B. THE HOSPITAL AND AMBULANCE ESTABLISHMENTS NECESSARY, AND THEIR ORGANISATION.

General remarks.—It has been already mentioned that prior to the changes introduced in the Medical Department in 1873, there were only two kinds of hospitals in the British armyregimental and general hospitals.

But in time of war, when an army was in the field, it always happened that the regimental hospitals were so reduced in capacity that in fact they practically ceased to exist. Had they been maintained as in time of peace, they would have interfered with one of the most essential qualities of an army-a quality now become more important than ever-viz., its mobility. On the army going into cantonments or winter quarters, or becoming stationary for any lengthened period, the regimental hospitals might be expanded, but only to be again reduced when the army resumed active movement. On the other hand, general hospitals, which served the purpose of preventing regimental hospitals from being encumbered with patients, and were open to patients from every corps, were always increased in number and importance according to the nature and duration of the military operations.

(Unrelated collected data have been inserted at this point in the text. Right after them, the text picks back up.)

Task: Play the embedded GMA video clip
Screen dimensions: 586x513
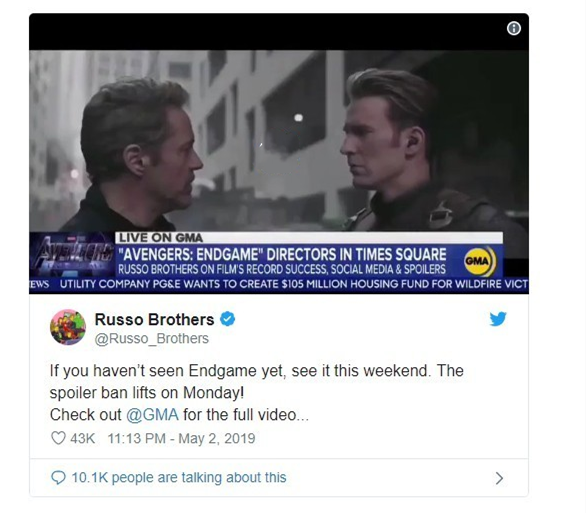Action: 279,153
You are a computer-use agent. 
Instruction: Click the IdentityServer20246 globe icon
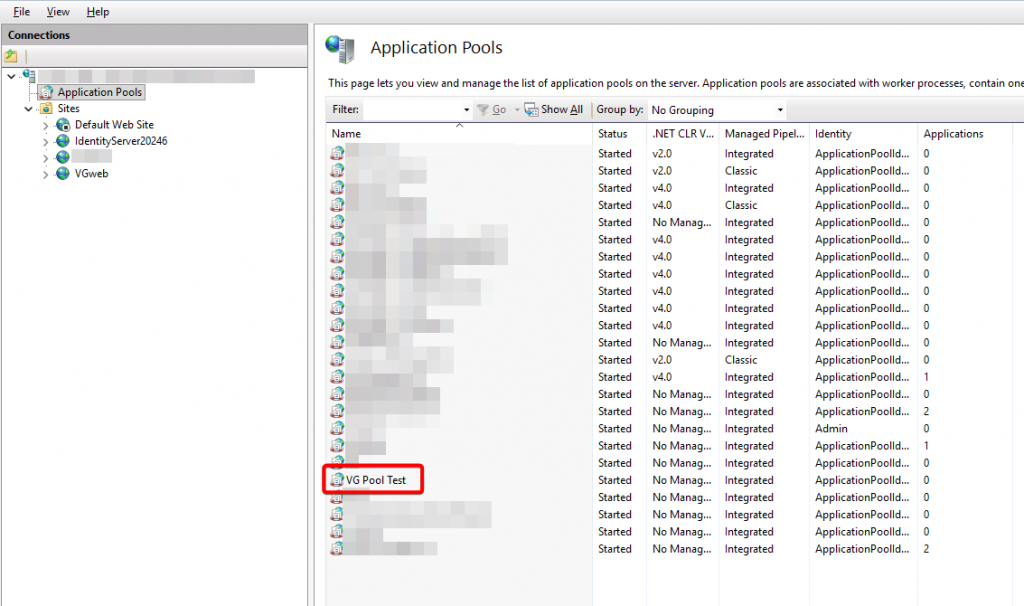click(x=63, y=141)
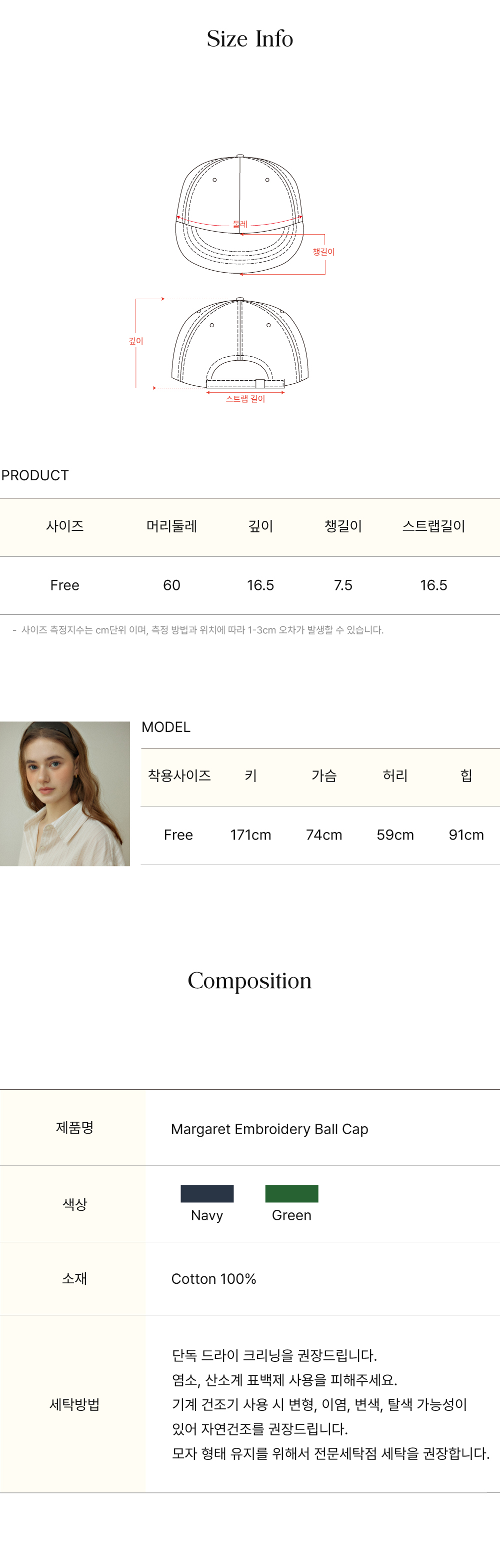Click the 머리둘레 column header
The width and height of the screenshot is (500, 1568).
tap(172, 526)

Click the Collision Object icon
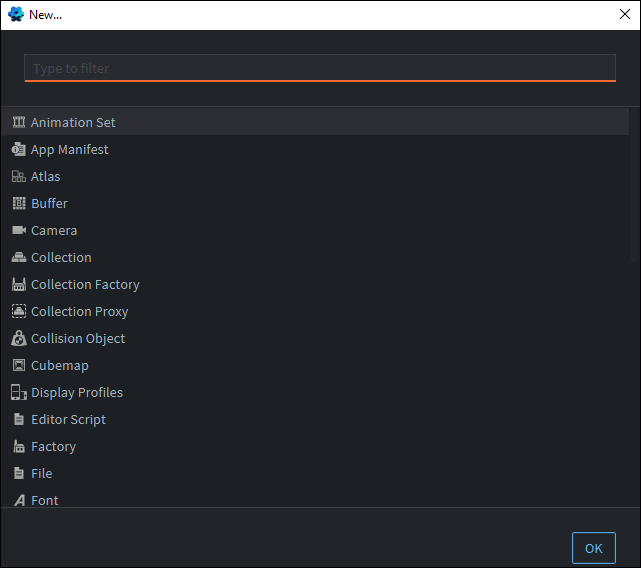tap(19, 338)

Such general hospitals must always exist in time of war, and as they have to be established in situations possessing certain definite relations to the army moving in the field, they have been usually distinguished by names in accordance with these positions.

It will be convenient to study the hospital establishments in the order in which they are usually formed on a theatre of warfare, viz., from the base of the military operations to the field of action. Regarding them in this way they will consist of(1) the principal general hospital, and its subsidiary establishments at the base of operations; (2) hospitals on the lines of communication; and (3) field hospitals, including (4) dressingstations and (5) regimental stations. The necessary communications between these hospital establishments will have to be maintained by (6) field ambulance conveyances; (7) railway ambulance trains; or (8) convoys by road, or river hospital ships. Hospital ships and transport vessels will be used for communicating with (9) the permanent general hospitals in England.

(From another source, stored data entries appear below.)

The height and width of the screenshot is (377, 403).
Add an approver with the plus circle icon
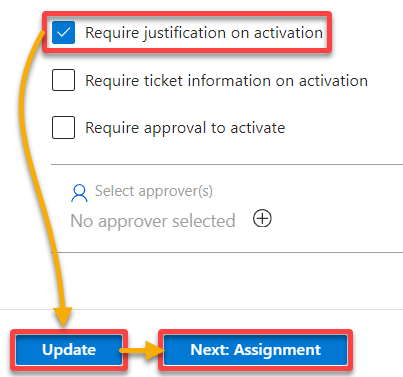262,219
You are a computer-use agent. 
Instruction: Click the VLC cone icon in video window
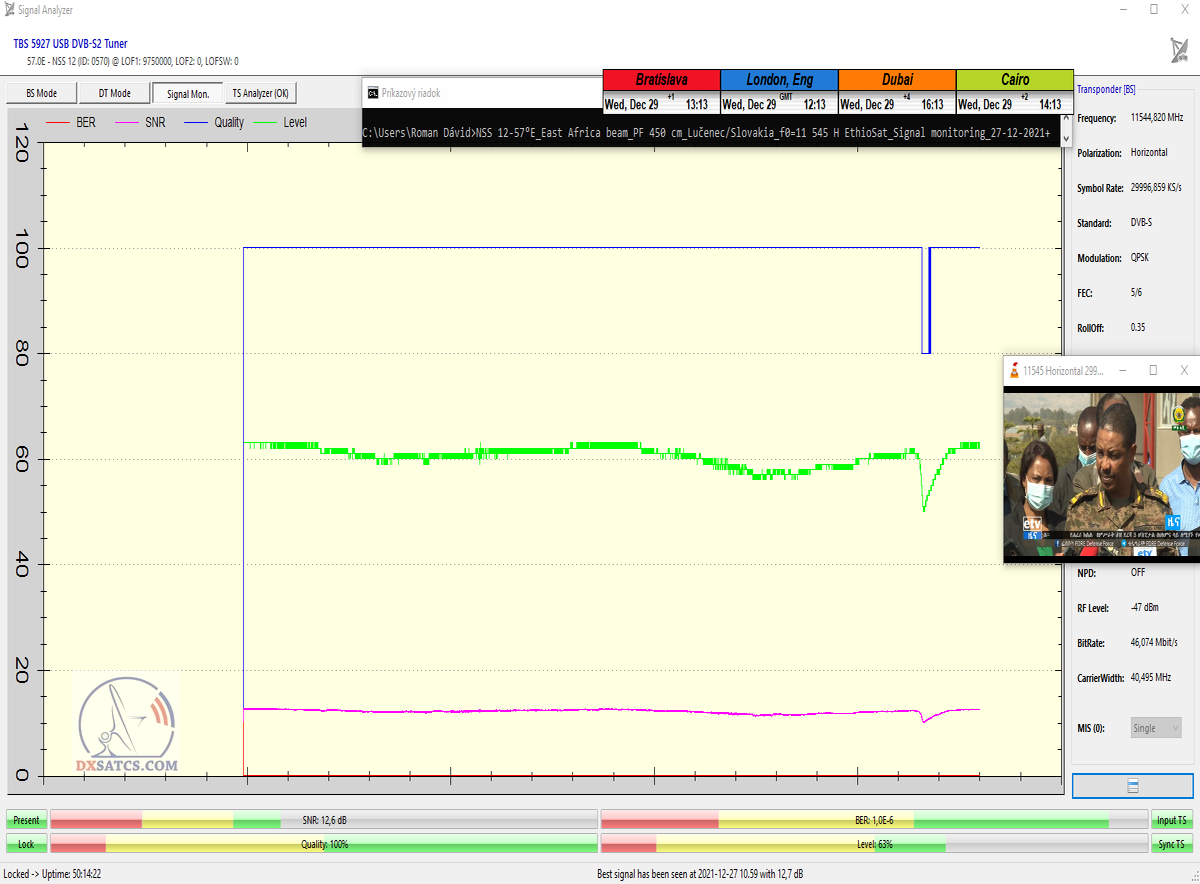click(x=1014, y=370)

The nature and formation of each of these several establishments, and the purposes they subserve, will now be described.

1. The principal general hospital at the base of operations. -When an army operating against an enemy belongs to a Continental power, the principal general hospital at the base is placed at the most convenient and safest situation near the frontier. When an expeditionary force starts from an insular country like Great Britain, the practice has hitherto been to establish it in a suitable building on the sea-coast, at some place where the army is collected, and from which it proceeds to its special destination. Into this hospital the soldiers who have become disabled from injury or illness in the transports since their departure from England have been at once admitted, and subsequently those who have fallen sick while the army has been in process of being formed at the place of rendezvous. Here also by degrees the great bulk of the sick and wounded from the troops in the field have been at last received. From it the patients who have not appeared likely to convalesce for a long time, or who have been permanently disabled by their wounds, after being arranged for in accordance with the invaliding regulations, have been discharged and sent by hospital ships or transports to England. The stores required for the surgical service, the apothecary's and all other hospital stores, were usually received here as they arrived from home; and from it the various supplies were drawn which the hospitals in front from time to time required.

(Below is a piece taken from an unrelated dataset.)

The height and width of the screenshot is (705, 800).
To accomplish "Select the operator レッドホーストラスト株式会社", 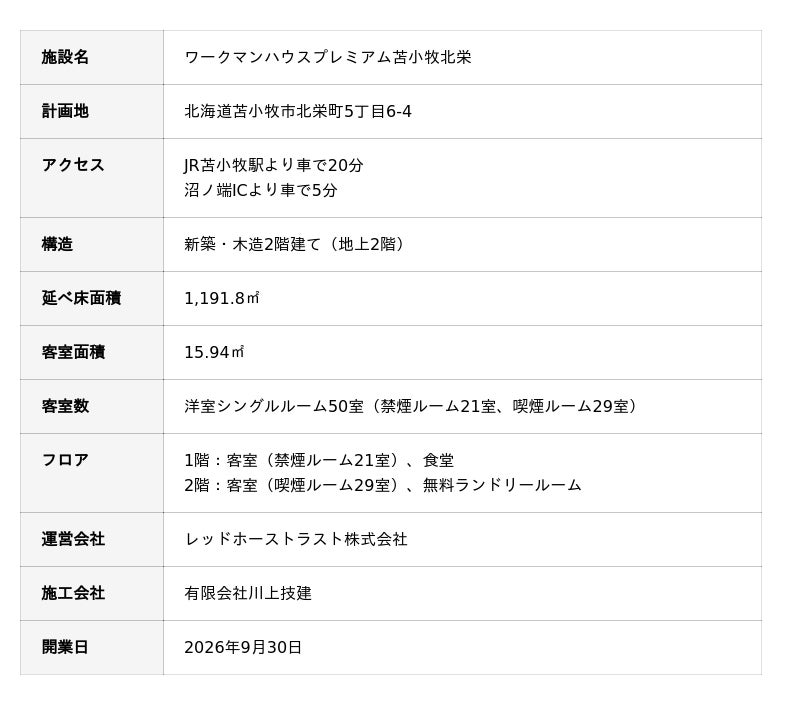I will pyautogui.click(x=295, y=539).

Existing regulations have modified the functions of the general hospital at the base in several respects. It is still, as formerly, organised for receiving all patients sent from the hospitals in front and on the lines of communication, as well as every one who may fall sick at the base and is entitled to treatment in a military

hospital; but there is now attached to it a military depôt where many of the duties, not strictly medical, connected with the men passing through the hospital, are performed. A hospital ship moored at the seaboard or anchored a short distance off may be employed in place of a general hospital on shore, or may be used merely as supplementary to it. In any case, whether on shore or floating, the military depôt will be attached to it as part of the organisation of the general hospital. This depôt is directed to be under the command of a military officer of experience, and is provided with a considerable staff under his orders. It is designed for receiving all men discharged from further treatment in the hospital, whether men in restored health or invalids, and for arranging all matters connected with their subsequent movements, whatever may be their destination. The conduct of all correspondence not of a medical nature with the various corps to which the men passing through the hospital belong, the settlement of questions relating to their pay, the punishment of men committing offences while patients in hospital, and the disposal of many other matters not of a medical nature, are to be carried out at the military depôt. The necessary guards and fatigue parties for the hospital are also provided by the depôt on the requisition of the P.M.O. of the hospital. By these means it is intended that the medical officers doing duty in the general hospital shall be relieved from many matters which would otherwise have to be arranged by them, and thus have more time at their disposal for their professional work. If the general hospital at the base should from any cause have to change its position, the military depôt would have to move with it; indeed, from all points of view, it has to be regarded as an essential part of its organisation. The depôt for medical and surgical stores at the base has no longer any connection with the general hospital; it is separately constituted, with its own regulations, and its staff is included in that of the principal medical officer who is on the staff of the general commanding the base. The circumstances of war always cause the general hospital at the base to be the first hospital occupied, and the last used, in the course of a campaign whenever it takes place in a foreign country which is not occupied by the invading army after active hostilities have ceased.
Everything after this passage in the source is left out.